_Assignment_: Below is a set of entries. Reproduce exactly the lines from the one containing "The width and height of the screenshot is (1440, 691)." through the end, both included.

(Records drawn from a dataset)

[Start of Attachment]

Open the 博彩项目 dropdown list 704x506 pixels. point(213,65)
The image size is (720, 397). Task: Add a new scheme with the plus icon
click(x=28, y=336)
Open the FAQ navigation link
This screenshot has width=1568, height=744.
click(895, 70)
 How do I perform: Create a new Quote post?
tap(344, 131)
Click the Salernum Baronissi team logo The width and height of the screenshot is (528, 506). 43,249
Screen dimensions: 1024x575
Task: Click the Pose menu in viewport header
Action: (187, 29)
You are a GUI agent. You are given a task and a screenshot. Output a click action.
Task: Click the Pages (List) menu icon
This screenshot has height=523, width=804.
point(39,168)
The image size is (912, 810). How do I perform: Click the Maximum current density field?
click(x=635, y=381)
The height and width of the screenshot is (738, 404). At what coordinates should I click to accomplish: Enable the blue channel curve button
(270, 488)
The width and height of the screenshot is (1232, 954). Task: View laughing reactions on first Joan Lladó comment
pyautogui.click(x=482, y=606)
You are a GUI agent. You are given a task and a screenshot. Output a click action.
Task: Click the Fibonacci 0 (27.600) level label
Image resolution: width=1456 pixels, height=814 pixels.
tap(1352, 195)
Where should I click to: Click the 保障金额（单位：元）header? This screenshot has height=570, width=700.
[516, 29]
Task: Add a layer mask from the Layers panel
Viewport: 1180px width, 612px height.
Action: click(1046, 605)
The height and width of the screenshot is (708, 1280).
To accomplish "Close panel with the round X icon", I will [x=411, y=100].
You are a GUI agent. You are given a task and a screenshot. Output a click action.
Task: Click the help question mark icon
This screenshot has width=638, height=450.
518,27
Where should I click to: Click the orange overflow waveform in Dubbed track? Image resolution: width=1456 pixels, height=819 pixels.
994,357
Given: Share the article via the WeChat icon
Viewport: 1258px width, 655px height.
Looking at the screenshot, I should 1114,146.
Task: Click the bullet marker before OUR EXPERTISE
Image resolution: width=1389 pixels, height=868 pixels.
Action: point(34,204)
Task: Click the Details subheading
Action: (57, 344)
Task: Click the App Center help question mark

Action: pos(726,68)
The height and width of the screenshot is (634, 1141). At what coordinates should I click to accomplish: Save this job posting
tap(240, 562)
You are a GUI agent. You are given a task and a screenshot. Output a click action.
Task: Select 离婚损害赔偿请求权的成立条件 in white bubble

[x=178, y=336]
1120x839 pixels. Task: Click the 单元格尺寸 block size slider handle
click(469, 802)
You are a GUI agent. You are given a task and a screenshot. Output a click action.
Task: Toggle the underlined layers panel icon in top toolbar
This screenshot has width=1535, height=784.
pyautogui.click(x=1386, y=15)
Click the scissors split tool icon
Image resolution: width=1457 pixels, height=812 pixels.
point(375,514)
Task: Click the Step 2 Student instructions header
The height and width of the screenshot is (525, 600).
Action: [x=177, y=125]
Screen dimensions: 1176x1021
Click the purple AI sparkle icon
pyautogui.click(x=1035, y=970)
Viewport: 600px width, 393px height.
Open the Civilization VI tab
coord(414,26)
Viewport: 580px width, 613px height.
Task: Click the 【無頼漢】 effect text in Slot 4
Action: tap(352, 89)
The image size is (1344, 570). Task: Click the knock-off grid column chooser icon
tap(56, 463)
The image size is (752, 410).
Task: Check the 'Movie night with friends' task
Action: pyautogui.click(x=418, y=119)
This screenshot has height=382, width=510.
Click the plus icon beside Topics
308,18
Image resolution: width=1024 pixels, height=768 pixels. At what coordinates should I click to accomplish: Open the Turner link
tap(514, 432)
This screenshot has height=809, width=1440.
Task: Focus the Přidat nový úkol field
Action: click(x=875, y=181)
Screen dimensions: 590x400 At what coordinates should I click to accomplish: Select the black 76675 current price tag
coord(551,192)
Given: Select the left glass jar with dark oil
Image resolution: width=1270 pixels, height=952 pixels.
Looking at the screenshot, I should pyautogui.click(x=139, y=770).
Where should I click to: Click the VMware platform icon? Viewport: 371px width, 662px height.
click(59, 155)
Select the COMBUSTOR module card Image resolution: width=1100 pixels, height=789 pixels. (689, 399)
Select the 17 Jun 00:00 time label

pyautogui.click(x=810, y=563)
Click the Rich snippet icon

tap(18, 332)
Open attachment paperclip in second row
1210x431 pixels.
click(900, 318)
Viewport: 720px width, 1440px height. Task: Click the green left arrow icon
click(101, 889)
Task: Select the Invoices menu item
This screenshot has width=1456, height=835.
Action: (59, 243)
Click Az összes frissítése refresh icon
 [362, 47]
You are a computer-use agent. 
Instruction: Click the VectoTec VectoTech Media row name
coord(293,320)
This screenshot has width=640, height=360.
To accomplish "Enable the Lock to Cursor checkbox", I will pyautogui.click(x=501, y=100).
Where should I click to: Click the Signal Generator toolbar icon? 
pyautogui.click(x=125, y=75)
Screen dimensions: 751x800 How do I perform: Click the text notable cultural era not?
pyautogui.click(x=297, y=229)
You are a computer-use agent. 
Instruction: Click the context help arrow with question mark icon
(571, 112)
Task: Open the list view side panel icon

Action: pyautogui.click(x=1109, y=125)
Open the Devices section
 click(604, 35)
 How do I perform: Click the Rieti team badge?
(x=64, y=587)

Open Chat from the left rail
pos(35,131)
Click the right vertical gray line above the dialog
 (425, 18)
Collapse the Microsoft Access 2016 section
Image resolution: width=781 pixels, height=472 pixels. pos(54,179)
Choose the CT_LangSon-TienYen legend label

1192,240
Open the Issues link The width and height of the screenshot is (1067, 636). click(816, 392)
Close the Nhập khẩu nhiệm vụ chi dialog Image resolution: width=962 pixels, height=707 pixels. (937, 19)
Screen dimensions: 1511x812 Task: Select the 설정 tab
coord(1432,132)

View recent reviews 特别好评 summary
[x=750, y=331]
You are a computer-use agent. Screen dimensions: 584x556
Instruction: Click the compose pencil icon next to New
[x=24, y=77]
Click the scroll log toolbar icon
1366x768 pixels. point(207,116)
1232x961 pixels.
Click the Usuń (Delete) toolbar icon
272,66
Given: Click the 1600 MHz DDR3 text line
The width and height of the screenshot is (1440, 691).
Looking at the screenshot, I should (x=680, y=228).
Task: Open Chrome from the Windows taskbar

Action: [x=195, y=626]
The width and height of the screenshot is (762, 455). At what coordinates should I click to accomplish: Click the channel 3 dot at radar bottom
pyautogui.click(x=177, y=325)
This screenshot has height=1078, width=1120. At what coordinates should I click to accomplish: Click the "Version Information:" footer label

[End of Attachment]

_Finished task_:
The width and height of the screenshot is (1440, 691).
Looking at the screenshot, I should (x=680, y=228).
Task: Open Chrome from the Windows taskbar

Action: [x=195, y=626]
The width and height of the screenshot is (762, 455). At what coordinates should I click to accomplish: Click the channel 3 dot at radar bottom
pyautogui.click(x=177, y=325)
This screenshot has height=1078, width=1120. At what coordinates should I click to accomplish: Click the "Version Information:" footer label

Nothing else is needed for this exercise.